As high school graduates have finished their college entrance exams and filled out the application forms for their desirable colleges, they are now anxiously waiting for admission letters to arrive.

Today's admission letters have become more and more creative with delicate designs. However, do you know how students in ancient times received their admission letters and what the letters were like?

Gold and glittering admission letter

During the Tang Dynasty (618-907), the admission letter was on paper decorated with gold bits, or scraps, to denote those who stood out in the ancient imperial examinations, or keju. The gold notice was sent home by students attached to a letter, instead of through official channels, so some people think this was not an official admission letter.

The widely-recognized official admission letter was called jinhua tiezi (golden flower letter), which appeared later.
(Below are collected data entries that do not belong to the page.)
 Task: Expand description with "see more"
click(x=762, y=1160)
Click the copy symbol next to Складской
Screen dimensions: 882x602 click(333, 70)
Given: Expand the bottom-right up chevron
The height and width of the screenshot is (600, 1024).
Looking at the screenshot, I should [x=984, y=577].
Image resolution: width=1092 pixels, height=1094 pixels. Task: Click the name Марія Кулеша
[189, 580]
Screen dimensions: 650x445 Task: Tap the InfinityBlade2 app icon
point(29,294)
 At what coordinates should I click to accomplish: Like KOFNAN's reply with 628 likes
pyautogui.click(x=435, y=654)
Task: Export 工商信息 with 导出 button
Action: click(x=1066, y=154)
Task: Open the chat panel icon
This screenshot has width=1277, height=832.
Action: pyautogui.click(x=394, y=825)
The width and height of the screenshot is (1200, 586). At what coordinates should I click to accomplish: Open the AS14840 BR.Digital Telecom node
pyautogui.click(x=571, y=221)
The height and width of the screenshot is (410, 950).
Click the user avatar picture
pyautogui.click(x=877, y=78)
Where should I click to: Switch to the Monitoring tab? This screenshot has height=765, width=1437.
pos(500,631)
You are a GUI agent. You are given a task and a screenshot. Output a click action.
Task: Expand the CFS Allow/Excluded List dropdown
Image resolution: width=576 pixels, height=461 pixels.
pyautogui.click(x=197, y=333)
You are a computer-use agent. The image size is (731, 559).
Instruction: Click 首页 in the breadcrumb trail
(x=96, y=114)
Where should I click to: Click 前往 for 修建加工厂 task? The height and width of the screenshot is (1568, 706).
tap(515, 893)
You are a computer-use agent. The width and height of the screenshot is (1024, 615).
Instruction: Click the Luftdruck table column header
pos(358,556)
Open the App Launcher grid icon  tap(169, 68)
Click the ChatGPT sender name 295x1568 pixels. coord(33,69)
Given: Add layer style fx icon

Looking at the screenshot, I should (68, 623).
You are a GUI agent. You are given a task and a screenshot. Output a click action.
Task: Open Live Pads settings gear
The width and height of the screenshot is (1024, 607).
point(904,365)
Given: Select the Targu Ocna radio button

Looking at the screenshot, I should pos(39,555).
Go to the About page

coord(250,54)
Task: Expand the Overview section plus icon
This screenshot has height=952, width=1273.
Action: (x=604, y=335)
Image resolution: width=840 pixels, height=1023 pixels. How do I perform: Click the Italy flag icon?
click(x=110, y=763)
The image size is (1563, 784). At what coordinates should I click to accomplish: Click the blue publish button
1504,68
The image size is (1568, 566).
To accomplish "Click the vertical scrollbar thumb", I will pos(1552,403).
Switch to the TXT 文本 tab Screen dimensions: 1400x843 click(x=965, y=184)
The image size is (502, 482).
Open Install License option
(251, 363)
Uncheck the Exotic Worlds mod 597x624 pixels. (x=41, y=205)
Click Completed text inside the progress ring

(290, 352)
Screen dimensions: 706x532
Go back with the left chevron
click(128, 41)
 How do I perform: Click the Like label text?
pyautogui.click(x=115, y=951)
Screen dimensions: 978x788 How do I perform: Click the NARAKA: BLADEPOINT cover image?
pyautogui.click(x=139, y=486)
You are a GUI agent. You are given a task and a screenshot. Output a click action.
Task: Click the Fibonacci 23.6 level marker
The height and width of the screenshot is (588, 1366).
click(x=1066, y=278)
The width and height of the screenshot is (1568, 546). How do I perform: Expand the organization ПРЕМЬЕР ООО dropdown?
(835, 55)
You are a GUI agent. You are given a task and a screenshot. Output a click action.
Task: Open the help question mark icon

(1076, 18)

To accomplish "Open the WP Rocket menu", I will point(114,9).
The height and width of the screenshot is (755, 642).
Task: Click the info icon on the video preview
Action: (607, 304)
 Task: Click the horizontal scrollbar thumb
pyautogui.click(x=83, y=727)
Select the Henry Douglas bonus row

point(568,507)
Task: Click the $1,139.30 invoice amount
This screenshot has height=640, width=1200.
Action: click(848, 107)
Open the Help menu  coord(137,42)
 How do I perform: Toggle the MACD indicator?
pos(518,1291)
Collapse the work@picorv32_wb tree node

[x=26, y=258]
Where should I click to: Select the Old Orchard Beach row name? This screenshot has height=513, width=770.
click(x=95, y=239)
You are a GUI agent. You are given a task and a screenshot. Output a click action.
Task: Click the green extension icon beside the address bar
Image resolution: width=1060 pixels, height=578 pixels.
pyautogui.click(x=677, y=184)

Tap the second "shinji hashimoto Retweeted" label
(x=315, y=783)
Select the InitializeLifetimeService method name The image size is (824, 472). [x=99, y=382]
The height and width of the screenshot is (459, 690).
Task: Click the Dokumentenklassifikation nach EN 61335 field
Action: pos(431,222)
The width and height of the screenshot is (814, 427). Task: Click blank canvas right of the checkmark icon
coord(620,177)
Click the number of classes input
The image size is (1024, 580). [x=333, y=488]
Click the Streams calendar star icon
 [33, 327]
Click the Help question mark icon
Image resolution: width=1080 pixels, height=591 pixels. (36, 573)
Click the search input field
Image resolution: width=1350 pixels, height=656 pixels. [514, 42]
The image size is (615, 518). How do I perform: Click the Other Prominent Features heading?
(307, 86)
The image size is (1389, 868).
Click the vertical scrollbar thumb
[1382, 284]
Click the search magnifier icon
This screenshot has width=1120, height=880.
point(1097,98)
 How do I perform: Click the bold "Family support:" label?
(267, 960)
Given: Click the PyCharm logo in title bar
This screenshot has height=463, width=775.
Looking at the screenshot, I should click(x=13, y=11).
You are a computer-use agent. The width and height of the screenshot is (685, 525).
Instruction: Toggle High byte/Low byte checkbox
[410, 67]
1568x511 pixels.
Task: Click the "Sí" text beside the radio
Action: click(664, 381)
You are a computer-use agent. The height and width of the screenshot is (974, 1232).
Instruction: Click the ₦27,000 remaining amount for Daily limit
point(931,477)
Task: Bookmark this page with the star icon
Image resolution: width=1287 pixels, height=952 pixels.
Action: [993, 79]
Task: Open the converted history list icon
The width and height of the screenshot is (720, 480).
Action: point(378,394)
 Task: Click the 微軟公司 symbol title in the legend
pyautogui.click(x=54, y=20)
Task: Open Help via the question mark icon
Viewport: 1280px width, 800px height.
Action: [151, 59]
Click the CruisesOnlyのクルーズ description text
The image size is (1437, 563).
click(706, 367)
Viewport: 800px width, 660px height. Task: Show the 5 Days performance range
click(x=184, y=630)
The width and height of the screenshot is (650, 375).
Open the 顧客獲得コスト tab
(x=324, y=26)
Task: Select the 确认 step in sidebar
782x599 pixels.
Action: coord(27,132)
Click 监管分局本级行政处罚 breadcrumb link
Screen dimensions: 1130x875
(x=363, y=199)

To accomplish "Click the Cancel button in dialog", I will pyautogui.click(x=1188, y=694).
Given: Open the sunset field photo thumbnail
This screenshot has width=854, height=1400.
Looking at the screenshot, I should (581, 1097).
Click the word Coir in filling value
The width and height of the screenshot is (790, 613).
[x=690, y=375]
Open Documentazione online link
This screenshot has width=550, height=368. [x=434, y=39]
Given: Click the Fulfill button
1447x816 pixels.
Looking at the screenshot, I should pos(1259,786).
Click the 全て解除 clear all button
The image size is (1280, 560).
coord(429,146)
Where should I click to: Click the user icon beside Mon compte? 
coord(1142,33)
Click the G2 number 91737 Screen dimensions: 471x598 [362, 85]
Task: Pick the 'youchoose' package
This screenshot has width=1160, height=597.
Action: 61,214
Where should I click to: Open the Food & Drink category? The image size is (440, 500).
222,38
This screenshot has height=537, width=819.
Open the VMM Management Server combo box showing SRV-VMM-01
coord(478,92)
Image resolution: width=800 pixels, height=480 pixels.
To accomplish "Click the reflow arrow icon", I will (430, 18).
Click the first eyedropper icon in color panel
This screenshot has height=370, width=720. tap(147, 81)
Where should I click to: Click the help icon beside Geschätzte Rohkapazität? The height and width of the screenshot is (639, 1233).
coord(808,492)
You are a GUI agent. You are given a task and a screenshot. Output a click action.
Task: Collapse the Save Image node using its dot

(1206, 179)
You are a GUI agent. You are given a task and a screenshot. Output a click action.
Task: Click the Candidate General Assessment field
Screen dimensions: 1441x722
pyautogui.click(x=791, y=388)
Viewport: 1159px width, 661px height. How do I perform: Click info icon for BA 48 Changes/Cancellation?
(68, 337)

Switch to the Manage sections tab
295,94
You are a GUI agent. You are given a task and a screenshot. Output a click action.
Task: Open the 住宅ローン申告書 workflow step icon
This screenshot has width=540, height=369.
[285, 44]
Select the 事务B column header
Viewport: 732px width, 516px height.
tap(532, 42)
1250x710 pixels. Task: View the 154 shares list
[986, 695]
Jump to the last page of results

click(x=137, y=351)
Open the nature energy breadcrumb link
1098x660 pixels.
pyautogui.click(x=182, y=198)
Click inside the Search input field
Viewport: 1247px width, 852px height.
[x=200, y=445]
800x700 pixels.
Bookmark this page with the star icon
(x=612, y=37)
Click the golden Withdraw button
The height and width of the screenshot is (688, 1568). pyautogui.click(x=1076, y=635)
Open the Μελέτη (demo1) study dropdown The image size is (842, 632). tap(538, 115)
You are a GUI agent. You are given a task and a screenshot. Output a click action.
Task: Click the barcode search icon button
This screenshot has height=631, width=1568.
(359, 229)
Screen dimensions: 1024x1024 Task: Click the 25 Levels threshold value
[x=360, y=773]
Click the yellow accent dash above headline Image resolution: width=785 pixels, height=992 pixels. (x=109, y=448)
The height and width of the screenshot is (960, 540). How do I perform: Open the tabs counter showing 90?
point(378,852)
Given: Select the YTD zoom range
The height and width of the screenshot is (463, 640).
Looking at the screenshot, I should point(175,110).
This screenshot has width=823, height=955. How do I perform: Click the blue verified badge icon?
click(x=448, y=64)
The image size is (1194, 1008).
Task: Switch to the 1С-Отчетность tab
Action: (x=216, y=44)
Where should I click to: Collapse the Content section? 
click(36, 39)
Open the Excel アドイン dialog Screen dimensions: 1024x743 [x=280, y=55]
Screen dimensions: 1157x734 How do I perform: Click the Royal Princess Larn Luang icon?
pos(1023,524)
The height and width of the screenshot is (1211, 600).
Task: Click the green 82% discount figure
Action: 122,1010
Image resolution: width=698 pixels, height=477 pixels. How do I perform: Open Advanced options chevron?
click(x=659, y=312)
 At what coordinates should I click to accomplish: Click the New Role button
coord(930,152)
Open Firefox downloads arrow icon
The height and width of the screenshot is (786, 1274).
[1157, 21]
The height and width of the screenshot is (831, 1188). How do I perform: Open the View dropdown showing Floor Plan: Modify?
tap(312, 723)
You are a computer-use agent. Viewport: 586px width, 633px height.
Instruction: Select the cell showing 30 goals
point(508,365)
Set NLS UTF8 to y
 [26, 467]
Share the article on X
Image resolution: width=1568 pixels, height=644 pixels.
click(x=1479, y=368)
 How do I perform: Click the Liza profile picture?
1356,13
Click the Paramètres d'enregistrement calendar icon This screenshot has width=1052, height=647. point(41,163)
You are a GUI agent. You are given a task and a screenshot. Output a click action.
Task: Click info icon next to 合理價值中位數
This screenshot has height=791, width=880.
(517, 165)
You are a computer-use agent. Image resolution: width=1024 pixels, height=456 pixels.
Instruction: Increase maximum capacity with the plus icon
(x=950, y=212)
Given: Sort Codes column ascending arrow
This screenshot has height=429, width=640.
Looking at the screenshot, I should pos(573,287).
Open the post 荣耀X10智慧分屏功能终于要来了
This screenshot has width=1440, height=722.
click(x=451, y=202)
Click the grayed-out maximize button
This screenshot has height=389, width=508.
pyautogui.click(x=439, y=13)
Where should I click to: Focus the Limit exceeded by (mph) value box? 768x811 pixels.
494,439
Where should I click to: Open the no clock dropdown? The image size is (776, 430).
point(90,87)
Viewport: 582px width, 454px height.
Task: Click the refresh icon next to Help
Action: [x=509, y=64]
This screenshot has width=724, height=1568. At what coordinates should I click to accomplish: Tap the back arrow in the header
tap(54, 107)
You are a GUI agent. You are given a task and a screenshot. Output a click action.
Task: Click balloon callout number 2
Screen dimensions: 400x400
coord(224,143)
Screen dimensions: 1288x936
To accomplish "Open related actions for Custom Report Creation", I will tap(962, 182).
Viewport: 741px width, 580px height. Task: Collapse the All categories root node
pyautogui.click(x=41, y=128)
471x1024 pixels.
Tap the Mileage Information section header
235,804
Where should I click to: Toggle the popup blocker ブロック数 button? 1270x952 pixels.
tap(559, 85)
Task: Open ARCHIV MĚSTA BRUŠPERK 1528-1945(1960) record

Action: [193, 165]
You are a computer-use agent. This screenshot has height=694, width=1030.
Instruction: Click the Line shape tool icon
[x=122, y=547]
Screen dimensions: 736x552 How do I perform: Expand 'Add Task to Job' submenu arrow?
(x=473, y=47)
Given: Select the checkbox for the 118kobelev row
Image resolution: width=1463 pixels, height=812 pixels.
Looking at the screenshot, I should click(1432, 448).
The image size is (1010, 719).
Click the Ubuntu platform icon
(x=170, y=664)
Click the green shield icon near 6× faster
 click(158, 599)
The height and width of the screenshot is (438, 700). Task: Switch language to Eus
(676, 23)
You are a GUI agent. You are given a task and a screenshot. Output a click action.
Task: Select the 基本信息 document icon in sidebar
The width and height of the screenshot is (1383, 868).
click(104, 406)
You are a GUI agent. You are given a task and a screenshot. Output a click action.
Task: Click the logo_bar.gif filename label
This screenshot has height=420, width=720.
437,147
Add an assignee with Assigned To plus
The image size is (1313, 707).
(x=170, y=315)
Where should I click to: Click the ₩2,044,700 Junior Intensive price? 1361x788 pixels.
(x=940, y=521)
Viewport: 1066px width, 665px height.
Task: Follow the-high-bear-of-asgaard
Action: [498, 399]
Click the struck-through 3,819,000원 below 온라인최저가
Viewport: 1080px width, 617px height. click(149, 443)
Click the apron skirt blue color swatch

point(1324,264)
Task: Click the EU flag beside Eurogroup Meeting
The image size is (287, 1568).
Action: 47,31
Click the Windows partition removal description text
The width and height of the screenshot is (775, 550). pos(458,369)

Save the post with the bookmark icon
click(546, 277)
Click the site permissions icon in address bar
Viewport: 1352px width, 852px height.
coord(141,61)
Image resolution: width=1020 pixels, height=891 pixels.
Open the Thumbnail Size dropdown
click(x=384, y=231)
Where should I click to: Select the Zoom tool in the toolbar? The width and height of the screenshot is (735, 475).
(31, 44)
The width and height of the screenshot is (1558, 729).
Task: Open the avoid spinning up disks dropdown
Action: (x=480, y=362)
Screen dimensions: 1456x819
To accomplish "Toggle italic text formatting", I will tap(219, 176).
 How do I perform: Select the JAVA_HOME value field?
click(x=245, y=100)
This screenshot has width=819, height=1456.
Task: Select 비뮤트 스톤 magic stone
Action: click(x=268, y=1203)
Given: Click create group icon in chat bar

It was similar to today's admission letters from key national universities.

According to historical records from the Song Dynasty (960-1279), jinhua tiezi was written on top-quality paper sprinkled with powdered gold, which was usually five cun long (about 15 centimeters). Until the Qing Dynasty (1644-1911), woodblock printed admission letters were made.  

Admission letters in the Ming (1368-1644) and Qing dynasties were called jiebao, which were larger in size and made for students to put on display in their halls.

Overall, fancier materials were used to make admission letters to candidates with higher grades. Besides paper, some used delicate brocade silk or fine processed wood.

What was written on an admission letter?

The ancient admission letter was always written in clerical script (lishu), an archaic style of Chinese calligraphy. The center of the letter showed the examinee's ranking as well as the year and name of the exam.

During the Tang and Song dynasties, the jinhua tiezi would first list the names, titles and personal information of the main officials in charge of the exam and then the name of the examinee.

The jiebao in the Ming and Qing dynasties had simpler content, which just contained the name and ranking of the examinee.

The ancient admission letters also had to be stamped with special seals after being written. In the Qing Dynasty, the list of successful candidates during the dianshi, the top-level exam in keju, would be sealed by the emperor and shown to the public.

How was an admission letter delivered?

Nowadays, admission letters are delivered by China Post, while in ancient times, delivery of the admission letter involved a very solemn government procedure. A special team would be assembled to deliver the letter, with an official riding on a tall horse, raising up a flag in the front, and a band followed behind playing cheerful music and lighting fire crackers to celebrate.

After receiving the admission letter, the host would give red envelopes containing cash to the delivery men as lucky money. The letter would then be posted in the most prominent position in the hall of the candidate's home as a proud honor.